Even though most of my racing these days is run-focused since triathlon season north of, oh, Puerto Rico, doesn’t start until late April, I really only became runner in the past year or so. Sure, I liked to run for cross-training, for fun, and as a productive way to enjoy nice weather, but it was over ten years of that before I entered any races.
Instead, I was a swimmer. I love swimming. I always have. I swam in college. Often twice a day. I swam after college – still almost every day. I think that between the ages of 14 and 30, my hair was wet more often than it was dry. I always smell like chlorine. Always. If I could marry a pool, I would (hello Rick Santorum! How are you today?). But I can’t, so I’ll settle for making friends with people who will do ridiculous swim workouts and open water races with me.
(By “friends,” I mean Beth, not that guy in the background showing ass-crack)
However, I started moving away from swimming many races when I was frustrated by the fact that I wasn’t swimming as fast as I used to. This isn’t surprising, given that I was no longer logging 15,000 yard days in the pool or pushing myself through all-out sprint sets on a regular basis. It was still annoying. So, enter running.
Then, after dealing with minor shin splints and IT band irritation, enter properly-fitted running shoes.
For my first few running races, and triathlons, I self-trained based on suggestions I found on the internet. Because, as we all know, everything you read on the internet is well-researched and based on high quality information. These plans noted day-by-day mileage-based workouts for the weeks leading up to a race, but included no other information about the execution of these runs.
Which my brain took to mean “Run x miles as fast as you can without stopping unless absolutely necessary to avoid cars.”
Turns out, this isn’t smart. But why? I mean, obviously any time I was given a distance to swim at a practice, I went all out, and we never took and breaks. Every practice had the same purpose – swim as fast as possible for a given distance and then go home!
Except…not at all. Some days, we did longer continuous swims to build aerobic base. Some days, we did lactate threshold sets where we spent almost as much time resting at the wall as we did swimming. Other days were recovery days, where we swam quite slowly to clear lactic acid out of our muscles, and still other days were workouts with very fast, short sets with a lot of rest to help us with turnover and to allow us to push hard while maintaining our form.

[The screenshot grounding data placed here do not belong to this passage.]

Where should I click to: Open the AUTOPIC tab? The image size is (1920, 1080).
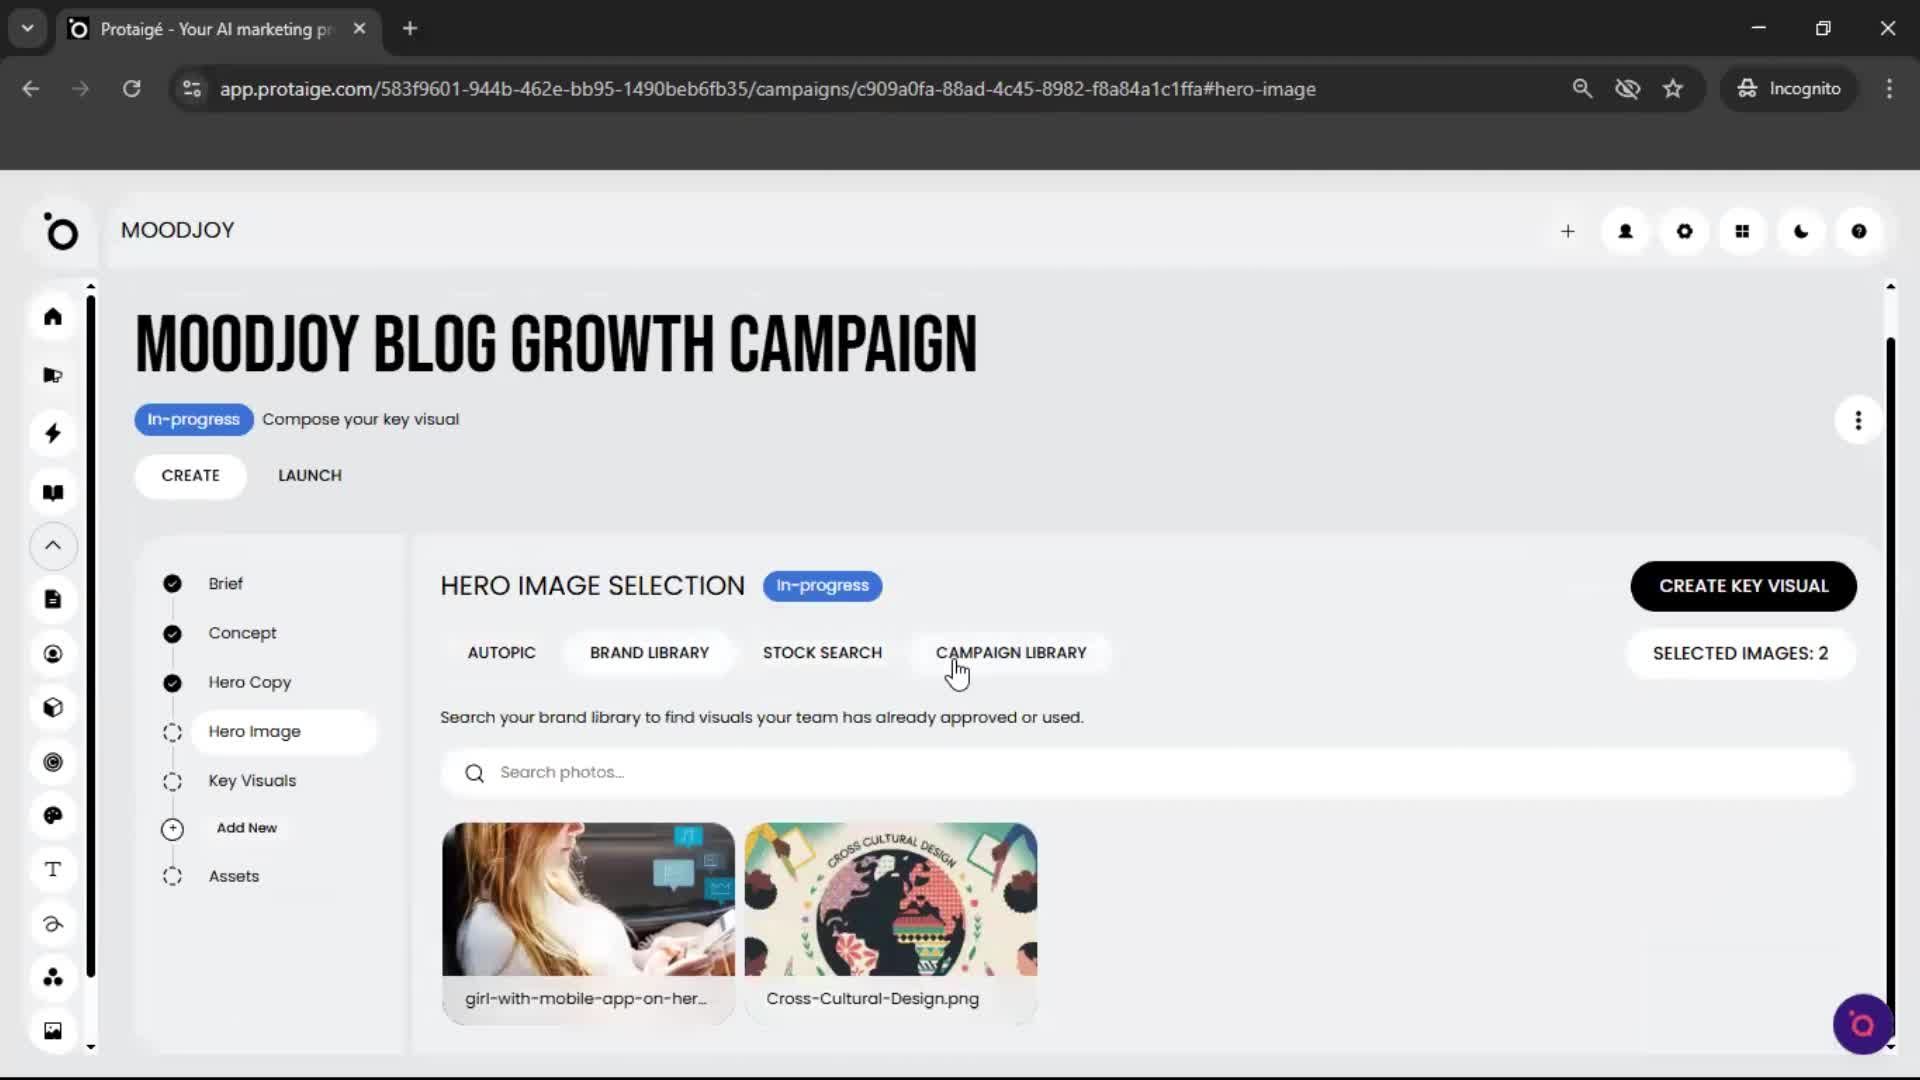pos(501,652)
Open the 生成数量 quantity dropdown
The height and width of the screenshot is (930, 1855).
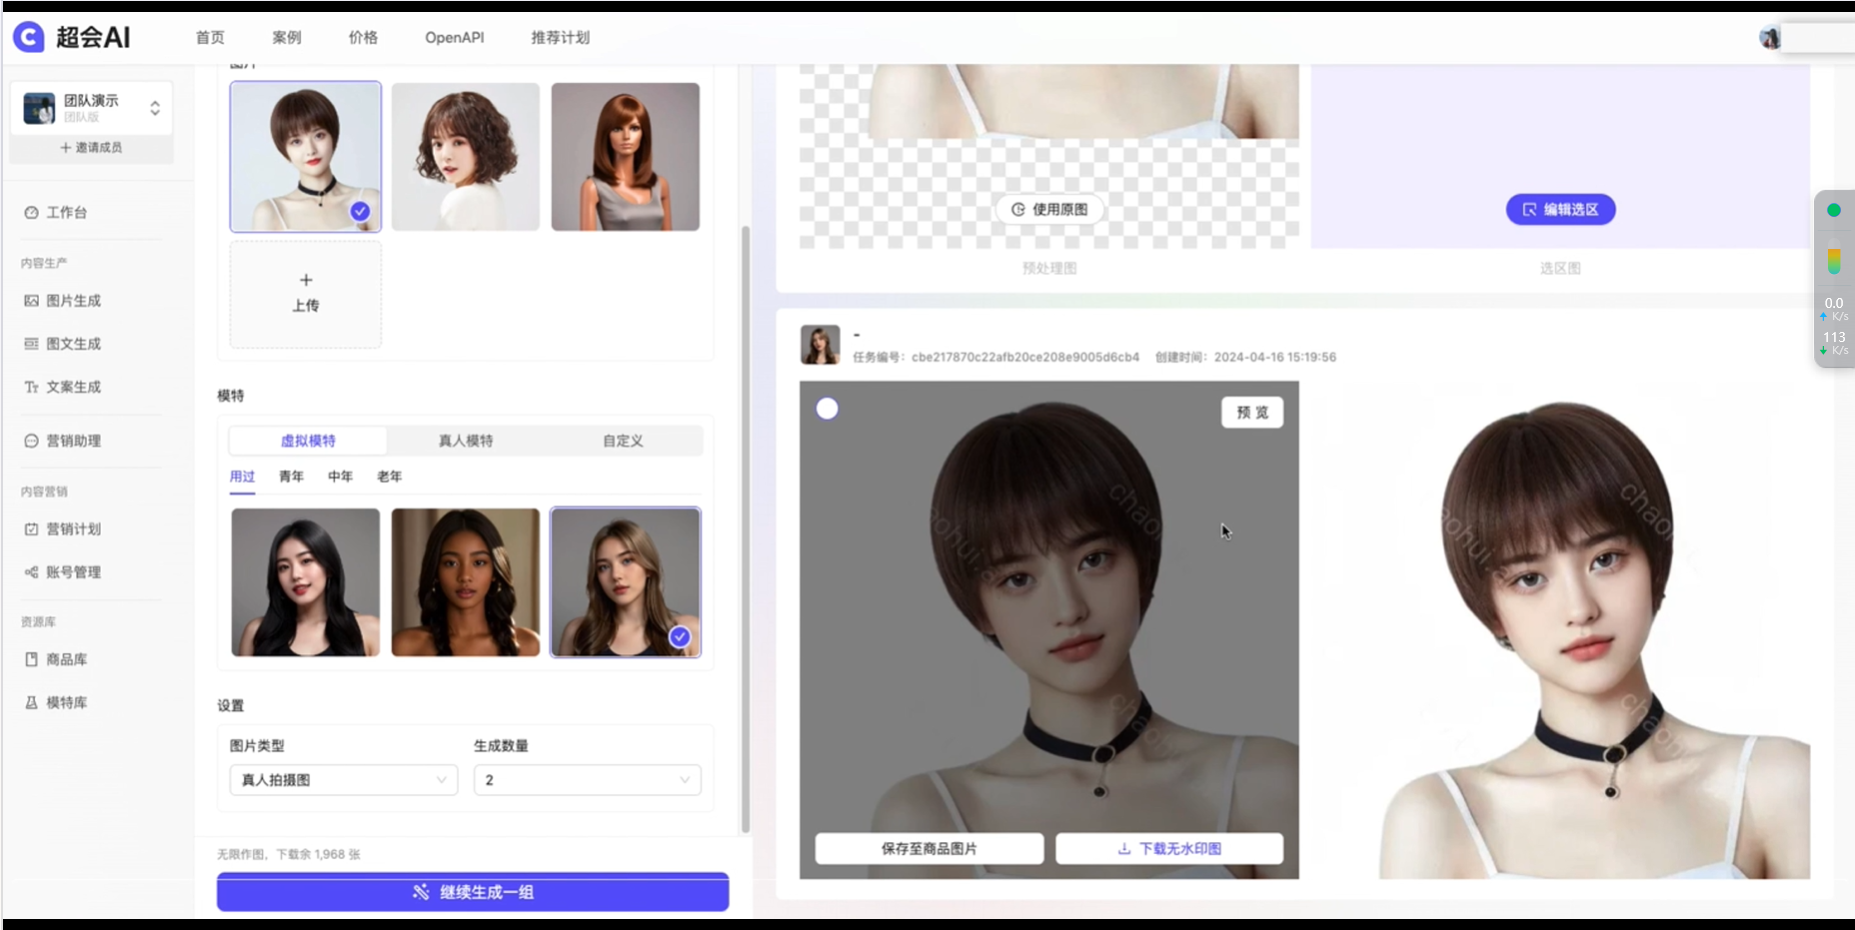(x=587, y=780)
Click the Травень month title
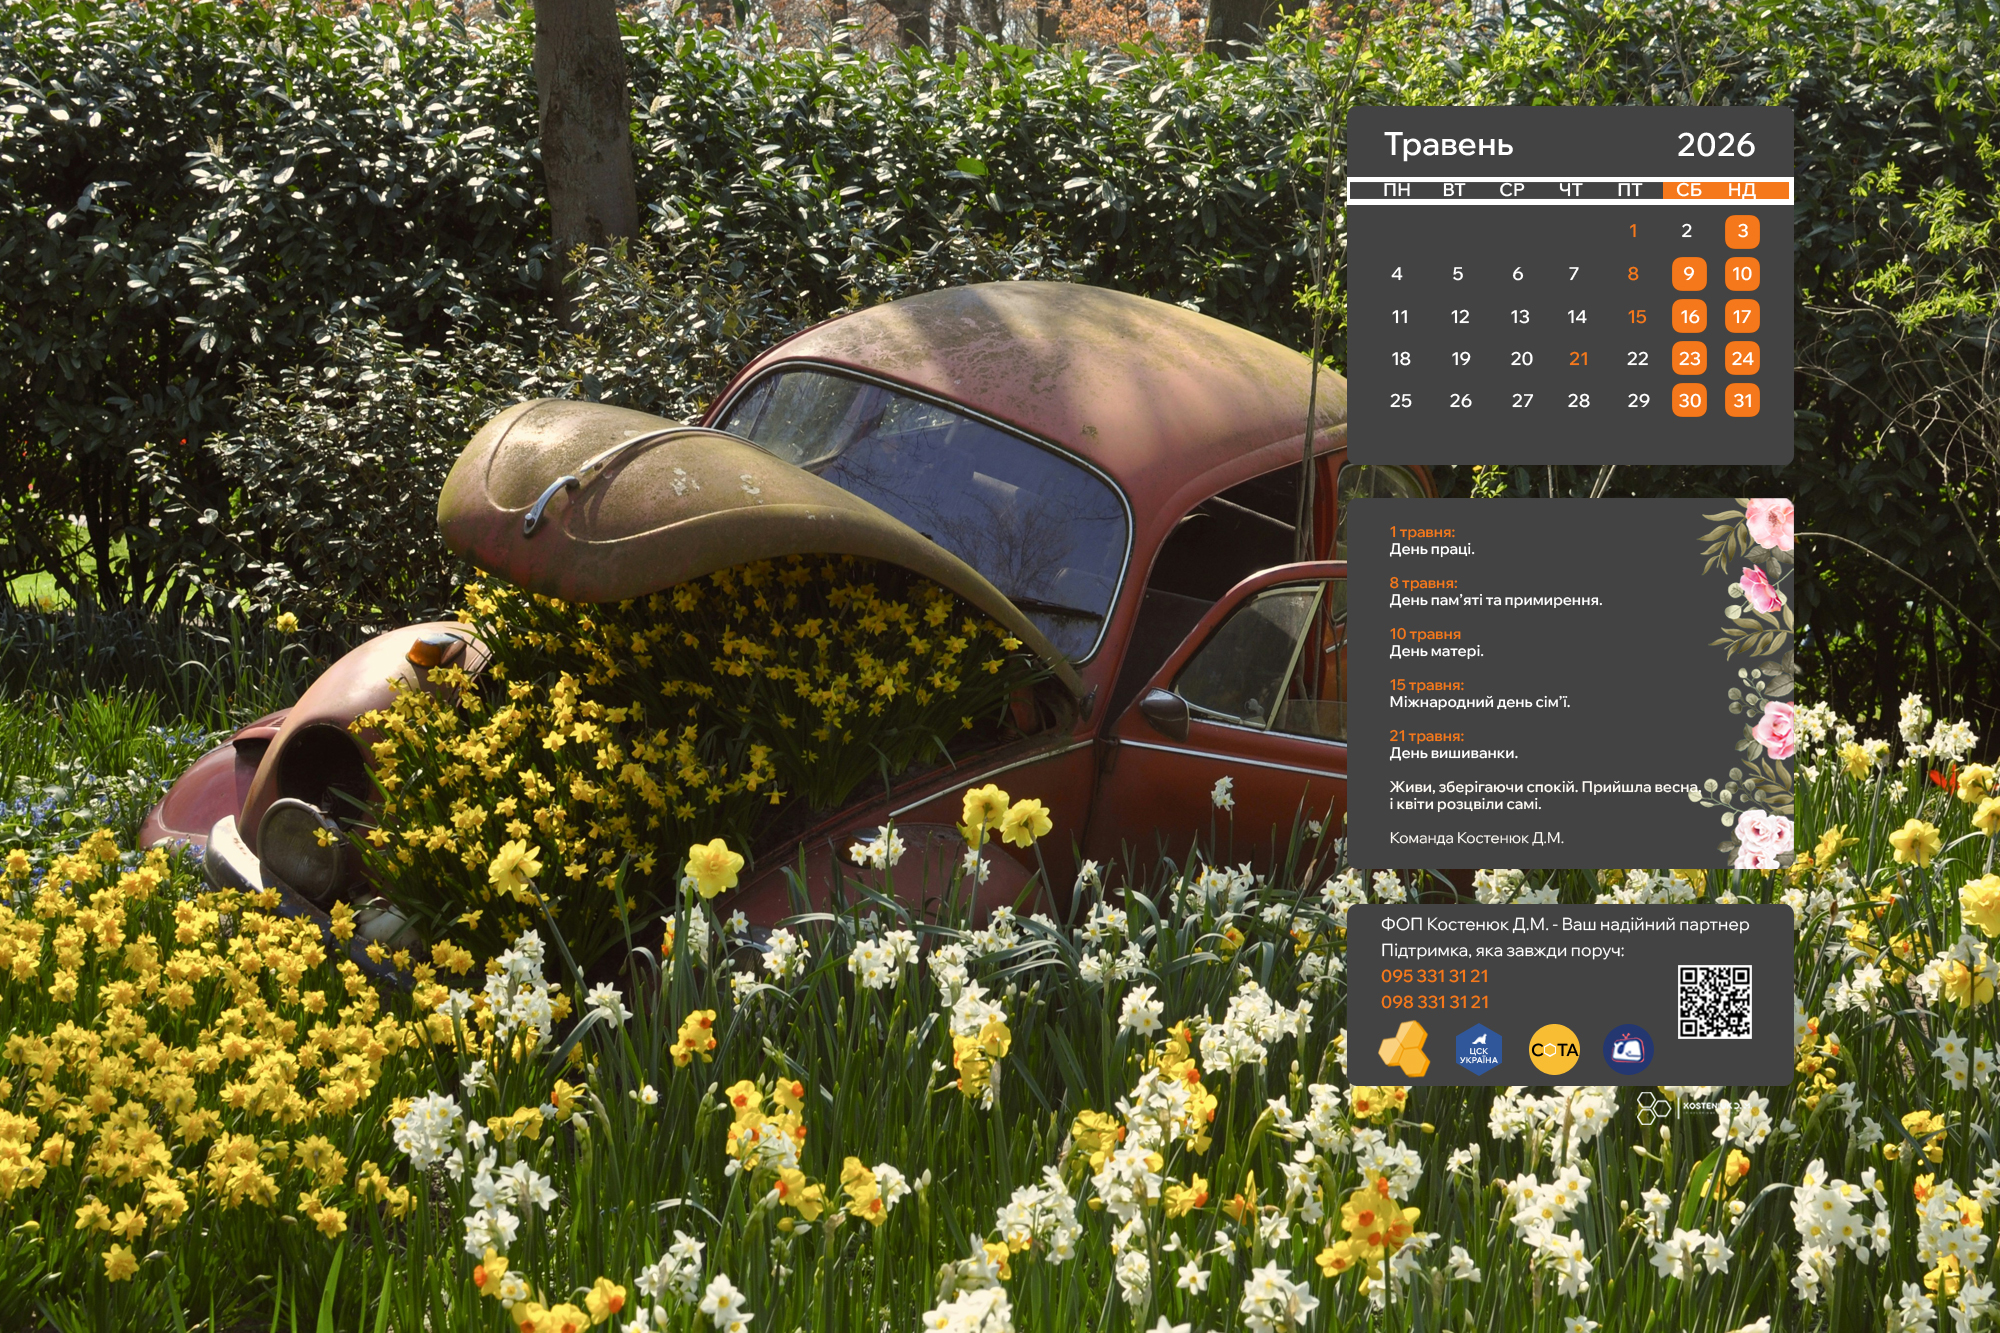Viewport: 2000px width, 1333px height. 1448,145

And, because I am not that smart, I never thought to apply such training principles to my running. Instead, for long runs, I went as fast as I could for the prescribed distance, even though it makes no sense to do an all-out, nonstop 10 mile training run when you are preparing yourself to cover 26.2 miles. As a result of all this mono-pace distance, my joints and muscles were starting to rebel, and I finally sought much-needed assistance from the PR Distance Training Program.
Where I was instructed to do slower long runs (kind of like a continuous 1000 at a pace far slower than my mile race pace), faster 800m-2000m runs with 2-3 minutes rest (hmmm…lactate threshold sets, anybody?), and some recovery workouts (sigh…I should know better).
And then, the nagging aches and pains went away, I set seven PRs in three months, and found out that I can actually run much better when I train exactly the way I did when I was in my best swimming shape.
- Don’t do the same running workout over and over. It’s boring, senseless, and won’t make you (much) faster.
- Give each workout a distinct purpose.
- Do different types of running workouts each week.
- Some of your running workouts should involve appreciable rest intervals.
- For the love of God, don’t go all out on your long runs.